Książka poświęcona Ludowemu Klubowi Sportowemu Jedność Rozmierka idealnie nadaje się na początek prowadzenia tego bloga. Dominowały będą tu monografie poświęcone mniejszym lub większym klubom sportowym. Występujący aktualnie w opolskiej Klasie A zespół jest jednym z najniżej uplasowanych, o których napisano książkę. Ponadto jest jednym z pierwszych Ludowych Zespołów Sportowych w powojennej Polsce.
Piłkarz Jacek Kusidło podjął się trudnego zadania zebrania informacji o dziejach swojego klubu. Jak sam uprzedza nie jest to książka historyczna, a raczej krótka, ale piękna opowieść o dziejach zrzeszenia. Brakuje mi w niej odrobiny statystyk i historycznych tabel, które przecież można było zaczerpnąć z zeszytu pana Andrzeja Trochimiuka.
Tak zeszytu. Przedmiotu tak oczywistego dla kibiców starszej daty i obcego młodym fanom wychowanym w dobie Internetu. W takich zeszytach zachowane są dzieje małych klubów, o których na próżno szukać informacji nawet w lokalnej prasie.

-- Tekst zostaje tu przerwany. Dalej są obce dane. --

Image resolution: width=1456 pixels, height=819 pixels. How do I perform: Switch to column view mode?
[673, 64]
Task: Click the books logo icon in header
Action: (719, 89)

Z książki wyłania się obraz Utopii, w której ludzie wspólnymi siłami tworzą klub. Robią to ponad podziałami politycznymi czy narodowymi. Według słów autora remont siedziby klubu wsparty został przez gminę Strzelce Opolskie i Towarzystwo Społeczno-Kulturalne Niemców na Śląsku Opolskim, które jest organizacją szanowaną przez lokalną społeczność.

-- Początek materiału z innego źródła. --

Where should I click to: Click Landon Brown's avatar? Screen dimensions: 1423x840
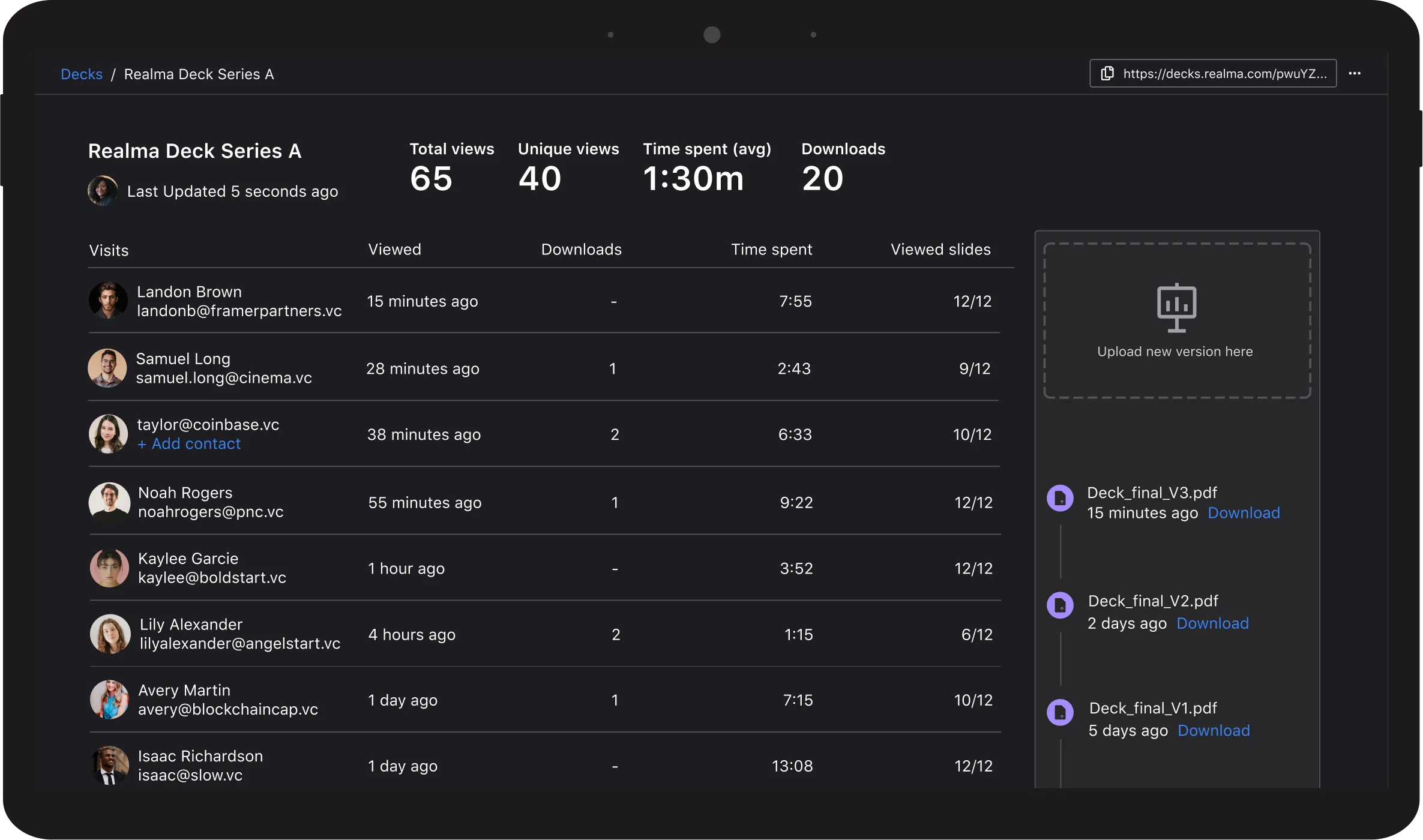pyautogui.click(x=108, y=301)

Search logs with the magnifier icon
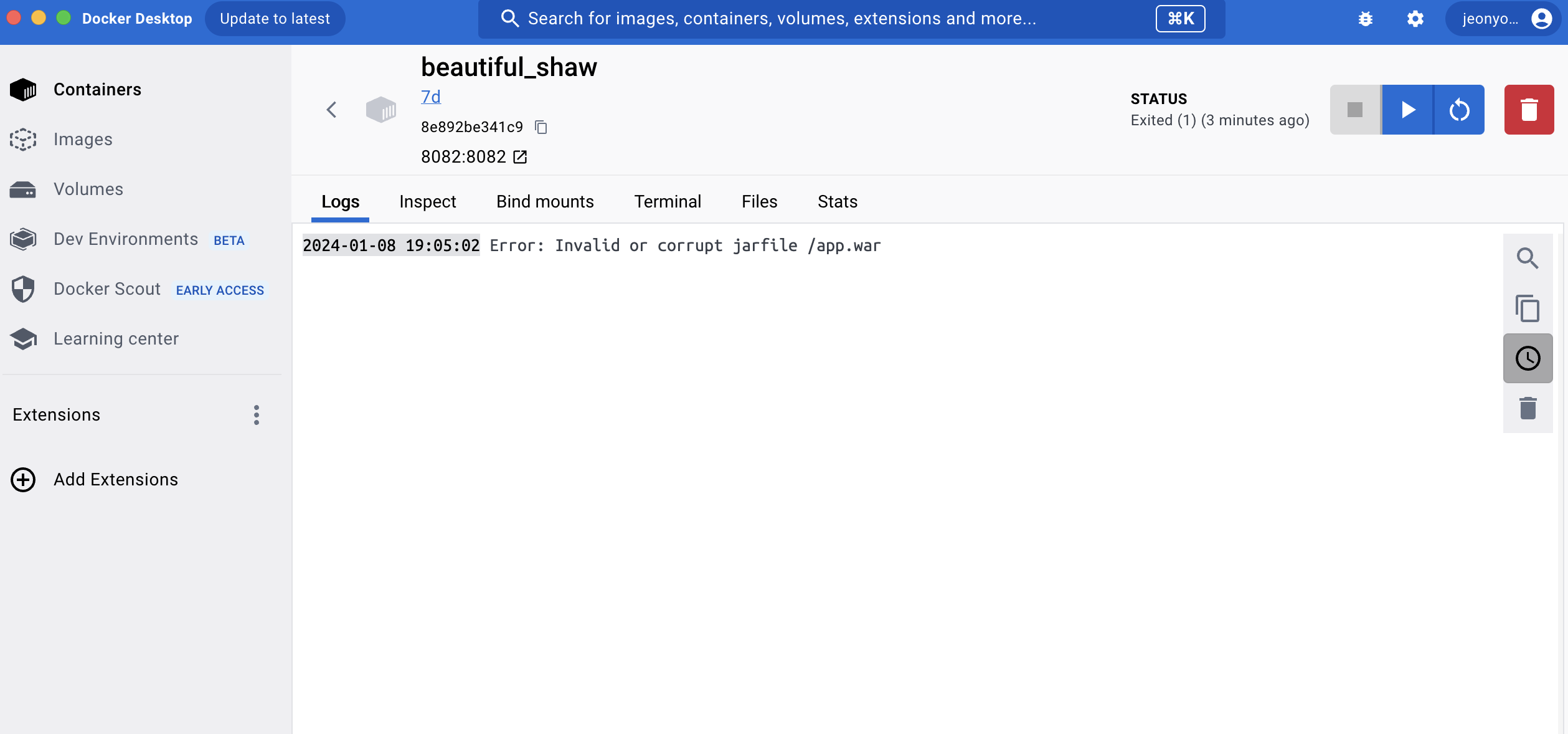(1528, 258)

W różnych okresach działalności klubu pojawiały się te same nazwiska. Pokazuje to rodzinny klimat rozmiereckiej Jedności. Wzbudzają podziw także liczby widzów przyciąganych na mecze w Klasie A. Informacja że liczba widów rzadko spada poniżej 100, a niekiedy dochodzi nawet do 250 osób robi wrażenie. Po przeczytaniu tej książki kusi mnie wyprawa na mecz Jedności, aby to wszystko zobaczyć i przeżyć.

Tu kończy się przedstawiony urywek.